I stood there, staring at the dates, doing the agonizing math in my head. Seven years. Eighty-four months. $1,400 a month. That was $117,600. A deep, boiling rage began to mix with my crushing sorrow.
For the last few years, we had been living on a strict budget.
We skipped vacations, drove older cars, and ate at home because he insisted we needed to aggressively fund our joint retirement accounts. He managed our finances entirely. He had told me the market was down, that our accounts had taken a hit, and that we needed to tighten our belts for our future.
He hadn’t lost our retirement in the market. He had funneled $117,600 of our life savings into this house to play house with another woman and children that weren’t mine. My legs were trembling, but I forced myself to walk down the hallway. I pushed open the door to the master bedroom.
The room was bathed in morning light, a king-sized bed perfectly made. The closet door was ajar, revealing his recognizable dress shirts pressed and hung neatly next to a row of elegant women’s dresses. I walked over to the nightstand, and that is when my legs finally buckled beneath me.
Sitting perfectly framed in silver was a photograph. It was my husband, looking deeply tanned and impossibly happy, wearing mouse ears. He had one arm wrapped tightly around a beautiful, petite brunette woman, and his other arm holding a little girl, while a toddler boy sat on his shoulders.
The background was clearly Disney World. I recognized the shirt he was wearing. I bought it for him. I packed that very shirt in his suitcase last July. Last July, when he kissed me goodbye at the airport, claiming he was flying to a week-long tech conference in Orlando.
He had called me every night from his “hotel room,” complaining about the boring seminars and how much he missed me. He told me he couldn’t wait to come home to me. The entire time, he was riding roller coasters and eating cotton candy with his secret family.

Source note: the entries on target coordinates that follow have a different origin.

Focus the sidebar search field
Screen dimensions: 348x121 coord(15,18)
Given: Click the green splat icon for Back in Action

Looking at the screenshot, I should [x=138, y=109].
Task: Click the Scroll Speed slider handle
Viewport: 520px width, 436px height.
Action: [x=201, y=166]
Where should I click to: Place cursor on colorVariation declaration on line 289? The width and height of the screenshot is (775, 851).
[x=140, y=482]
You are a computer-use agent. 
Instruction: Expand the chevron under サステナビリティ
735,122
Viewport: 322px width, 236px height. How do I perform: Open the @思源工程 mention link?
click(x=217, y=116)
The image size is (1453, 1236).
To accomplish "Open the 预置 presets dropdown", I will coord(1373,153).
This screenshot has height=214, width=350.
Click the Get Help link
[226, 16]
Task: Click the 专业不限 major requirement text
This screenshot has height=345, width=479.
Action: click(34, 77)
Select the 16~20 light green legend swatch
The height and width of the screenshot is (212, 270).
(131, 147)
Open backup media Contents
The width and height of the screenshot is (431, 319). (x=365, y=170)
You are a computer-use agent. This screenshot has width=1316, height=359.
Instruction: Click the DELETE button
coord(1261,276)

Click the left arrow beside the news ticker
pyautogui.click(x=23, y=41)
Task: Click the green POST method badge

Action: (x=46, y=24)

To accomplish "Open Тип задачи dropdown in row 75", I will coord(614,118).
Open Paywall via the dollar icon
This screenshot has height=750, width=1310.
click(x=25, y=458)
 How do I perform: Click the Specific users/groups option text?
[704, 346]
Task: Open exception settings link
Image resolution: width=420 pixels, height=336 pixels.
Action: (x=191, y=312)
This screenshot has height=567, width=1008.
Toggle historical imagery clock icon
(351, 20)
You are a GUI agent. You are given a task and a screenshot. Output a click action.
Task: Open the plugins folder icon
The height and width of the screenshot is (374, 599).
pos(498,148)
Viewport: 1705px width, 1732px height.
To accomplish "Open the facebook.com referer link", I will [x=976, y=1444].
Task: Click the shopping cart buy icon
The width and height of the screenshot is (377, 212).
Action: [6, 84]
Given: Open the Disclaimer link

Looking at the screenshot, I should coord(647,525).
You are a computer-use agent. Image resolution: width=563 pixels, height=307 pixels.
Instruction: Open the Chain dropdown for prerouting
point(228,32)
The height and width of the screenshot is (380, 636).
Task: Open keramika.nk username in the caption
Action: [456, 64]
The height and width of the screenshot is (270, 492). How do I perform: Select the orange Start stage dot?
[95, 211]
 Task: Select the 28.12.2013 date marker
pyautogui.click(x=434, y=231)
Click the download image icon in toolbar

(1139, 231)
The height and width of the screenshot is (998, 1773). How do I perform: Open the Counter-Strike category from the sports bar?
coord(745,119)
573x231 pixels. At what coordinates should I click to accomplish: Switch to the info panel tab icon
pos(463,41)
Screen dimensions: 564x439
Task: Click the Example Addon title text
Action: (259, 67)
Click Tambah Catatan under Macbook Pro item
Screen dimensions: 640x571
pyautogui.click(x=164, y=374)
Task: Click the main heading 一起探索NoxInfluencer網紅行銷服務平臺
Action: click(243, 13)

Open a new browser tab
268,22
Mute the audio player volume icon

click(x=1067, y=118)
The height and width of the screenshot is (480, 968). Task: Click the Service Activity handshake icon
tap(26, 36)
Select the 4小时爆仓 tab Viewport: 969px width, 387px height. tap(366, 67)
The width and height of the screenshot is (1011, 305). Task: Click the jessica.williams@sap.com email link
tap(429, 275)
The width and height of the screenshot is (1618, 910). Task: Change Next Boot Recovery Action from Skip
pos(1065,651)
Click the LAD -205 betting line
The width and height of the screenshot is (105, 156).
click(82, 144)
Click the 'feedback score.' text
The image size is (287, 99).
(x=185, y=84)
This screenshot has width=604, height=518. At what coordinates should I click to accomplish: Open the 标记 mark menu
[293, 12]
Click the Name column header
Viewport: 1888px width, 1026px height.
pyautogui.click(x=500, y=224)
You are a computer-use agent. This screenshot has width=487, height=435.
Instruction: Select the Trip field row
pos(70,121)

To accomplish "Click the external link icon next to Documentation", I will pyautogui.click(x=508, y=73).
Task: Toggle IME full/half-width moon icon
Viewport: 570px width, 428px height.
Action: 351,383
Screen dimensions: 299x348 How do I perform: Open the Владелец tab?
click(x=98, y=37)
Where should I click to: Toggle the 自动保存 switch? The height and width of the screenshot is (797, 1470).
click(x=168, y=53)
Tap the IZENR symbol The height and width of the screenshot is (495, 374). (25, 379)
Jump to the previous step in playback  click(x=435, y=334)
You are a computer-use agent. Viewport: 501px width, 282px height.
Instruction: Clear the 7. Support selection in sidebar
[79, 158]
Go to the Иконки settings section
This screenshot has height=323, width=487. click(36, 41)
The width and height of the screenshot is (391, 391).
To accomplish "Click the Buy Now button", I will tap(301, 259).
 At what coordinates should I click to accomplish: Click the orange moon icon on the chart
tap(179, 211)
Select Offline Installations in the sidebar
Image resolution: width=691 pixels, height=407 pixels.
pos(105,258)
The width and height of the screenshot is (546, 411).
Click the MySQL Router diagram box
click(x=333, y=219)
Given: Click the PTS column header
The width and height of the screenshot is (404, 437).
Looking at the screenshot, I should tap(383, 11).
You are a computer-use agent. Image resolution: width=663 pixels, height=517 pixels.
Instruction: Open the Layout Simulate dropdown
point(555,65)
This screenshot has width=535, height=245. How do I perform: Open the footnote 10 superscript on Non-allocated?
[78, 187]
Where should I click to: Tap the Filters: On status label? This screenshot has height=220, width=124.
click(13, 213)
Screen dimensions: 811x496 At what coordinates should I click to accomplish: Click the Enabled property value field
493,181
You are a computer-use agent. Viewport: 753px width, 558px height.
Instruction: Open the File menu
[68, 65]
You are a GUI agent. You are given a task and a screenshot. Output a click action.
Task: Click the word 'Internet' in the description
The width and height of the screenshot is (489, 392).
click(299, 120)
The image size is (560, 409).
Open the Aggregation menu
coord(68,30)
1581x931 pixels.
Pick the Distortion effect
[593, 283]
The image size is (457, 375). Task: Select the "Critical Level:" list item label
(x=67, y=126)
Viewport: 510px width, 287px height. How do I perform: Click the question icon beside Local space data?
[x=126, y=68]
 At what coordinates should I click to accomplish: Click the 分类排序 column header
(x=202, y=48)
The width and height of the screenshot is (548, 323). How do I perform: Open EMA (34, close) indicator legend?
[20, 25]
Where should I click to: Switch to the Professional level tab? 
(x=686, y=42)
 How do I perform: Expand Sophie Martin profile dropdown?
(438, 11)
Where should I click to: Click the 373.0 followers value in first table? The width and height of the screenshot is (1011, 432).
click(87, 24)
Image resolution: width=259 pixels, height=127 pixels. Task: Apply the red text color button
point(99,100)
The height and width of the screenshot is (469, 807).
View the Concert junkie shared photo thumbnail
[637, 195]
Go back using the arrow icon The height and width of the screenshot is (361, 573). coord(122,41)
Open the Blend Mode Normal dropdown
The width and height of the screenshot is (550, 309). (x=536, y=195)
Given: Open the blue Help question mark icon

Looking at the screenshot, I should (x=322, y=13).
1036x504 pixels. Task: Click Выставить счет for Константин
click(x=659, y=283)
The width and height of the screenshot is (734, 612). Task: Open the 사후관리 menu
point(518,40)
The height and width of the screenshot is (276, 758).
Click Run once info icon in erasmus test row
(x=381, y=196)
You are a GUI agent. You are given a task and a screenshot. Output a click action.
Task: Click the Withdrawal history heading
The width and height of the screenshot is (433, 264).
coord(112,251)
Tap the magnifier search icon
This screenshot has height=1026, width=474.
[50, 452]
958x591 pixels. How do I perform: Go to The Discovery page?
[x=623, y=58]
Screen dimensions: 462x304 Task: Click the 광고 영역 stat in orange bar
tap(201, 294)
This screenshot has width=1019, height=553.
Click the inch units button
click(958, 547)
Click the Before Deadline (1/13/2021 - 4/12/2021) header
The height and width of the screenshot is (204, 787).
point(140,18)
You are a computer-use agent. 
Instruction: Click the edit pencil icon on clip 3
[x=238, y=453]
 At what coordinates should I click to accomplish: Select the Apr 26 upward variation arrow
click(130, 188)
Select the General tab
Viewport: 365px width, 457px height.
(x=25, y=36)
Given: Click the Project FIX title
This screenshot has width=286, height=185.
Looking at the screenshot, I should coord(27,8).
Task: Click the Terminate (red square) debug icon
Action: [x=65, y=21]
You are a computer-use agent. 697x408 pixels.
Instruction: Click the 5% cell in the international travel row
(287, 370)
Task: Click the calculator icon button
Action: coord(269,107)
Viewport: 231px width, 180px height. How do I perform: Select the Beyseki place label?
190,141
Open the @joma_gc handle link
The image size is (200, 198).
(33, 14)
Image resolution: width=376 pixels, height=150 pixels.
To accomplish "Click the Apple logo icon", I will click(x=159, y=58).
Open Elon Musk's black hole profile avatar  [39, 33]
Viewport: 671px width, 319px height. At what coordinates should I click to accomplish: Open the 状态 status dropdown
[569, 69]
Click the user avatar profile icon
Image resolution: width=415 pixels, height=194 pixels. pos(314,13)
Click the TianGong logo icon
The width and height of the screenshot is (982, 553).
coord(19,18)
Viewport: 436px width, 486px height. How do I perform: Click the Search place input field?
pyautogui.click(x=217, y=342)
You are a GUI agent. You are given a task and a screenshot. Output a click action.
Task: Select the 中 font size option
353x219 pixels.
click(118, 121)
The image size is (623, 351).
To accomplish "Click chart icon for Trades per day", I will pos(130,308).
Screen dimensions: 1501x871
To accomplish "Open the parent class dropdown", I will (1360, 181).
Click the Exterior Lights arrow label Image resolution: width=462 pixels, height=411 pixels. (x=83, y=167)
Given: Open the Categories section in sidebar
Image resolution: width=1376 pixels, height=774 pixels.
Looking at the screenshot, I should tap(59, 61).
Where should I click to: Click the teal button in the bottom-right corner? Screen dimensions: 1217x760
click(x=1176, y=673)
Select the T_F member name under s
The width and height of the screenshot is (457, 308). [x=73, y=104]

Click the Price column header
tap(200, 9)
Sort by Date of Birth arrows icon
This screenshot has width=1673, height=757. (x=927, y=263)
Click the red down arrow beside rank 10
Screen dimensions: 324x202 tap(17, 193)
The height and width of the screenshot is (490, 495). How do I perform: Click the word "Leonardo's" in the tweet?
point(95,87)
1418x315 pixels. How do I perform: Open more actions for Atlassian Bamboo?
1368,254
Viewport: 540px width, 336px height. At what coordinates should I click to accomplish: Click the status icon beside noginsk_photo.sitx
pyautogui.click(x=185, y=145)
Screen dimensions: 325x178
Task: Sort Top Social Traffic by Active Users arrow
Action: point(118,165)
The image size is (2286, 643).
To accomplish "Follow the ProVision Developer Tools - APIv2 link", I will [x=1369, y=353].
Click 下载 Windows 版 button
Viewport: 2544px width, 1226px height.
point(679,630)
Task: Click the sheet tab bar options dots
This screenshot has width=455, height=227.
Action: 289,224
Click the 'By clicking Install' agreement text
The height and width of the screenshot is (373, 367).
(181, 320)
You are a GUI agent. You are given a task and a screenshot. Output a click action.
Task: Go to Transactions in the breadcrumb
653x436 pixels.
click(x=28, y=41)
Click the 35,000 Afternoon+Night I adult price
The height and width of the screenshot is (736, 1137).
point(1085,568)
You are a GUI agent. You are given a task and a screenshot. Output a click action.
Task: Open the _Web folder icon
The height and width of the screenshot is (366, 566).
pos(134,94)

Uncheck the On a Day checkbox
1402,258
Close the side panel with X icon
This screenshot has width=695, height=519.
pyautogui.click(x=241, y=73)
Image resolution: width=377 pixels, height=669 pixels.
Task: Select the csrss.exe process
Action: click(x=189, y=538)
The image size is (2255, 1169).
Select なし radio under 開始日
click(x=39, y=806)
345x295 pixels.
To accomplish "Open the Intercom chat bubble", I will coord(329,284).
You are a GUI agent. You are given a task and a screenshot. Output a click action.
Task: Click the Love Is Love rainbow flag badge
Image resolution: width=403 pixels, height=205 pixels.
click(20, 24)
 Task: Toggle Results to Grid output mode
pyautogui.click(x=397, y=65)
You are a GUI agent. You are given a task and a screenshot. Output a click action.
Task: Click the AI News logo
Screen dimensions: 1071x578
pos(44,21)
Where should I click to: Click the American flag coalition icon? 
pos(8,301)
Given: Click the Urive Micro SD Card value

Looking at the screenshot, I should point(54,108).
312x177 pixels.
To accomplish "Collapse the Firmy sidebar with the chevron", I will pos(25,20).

I slid down the wall, collapsing onto the plush carpet of a stranger’s bedroom. I sat there in the silence, crying until my throat was raw, mourning a nine-year marriage that turned out to be nothing but smoke and mirrors. I don’t know how long I sat there, but eventually, the sheer, blinding anger gave me the strength to stand back up.
I needed to see all of it. I needed to witness the full extent of the lie before I burned his life to the ground. I walked across the hall and pushed open the door to the little girl’s bedroom. It was painted a soft pink, filled with stuffed animals and storybooks.
It broke my heart in a totally different way to know these children were innocent victims of his monstrous deception, too.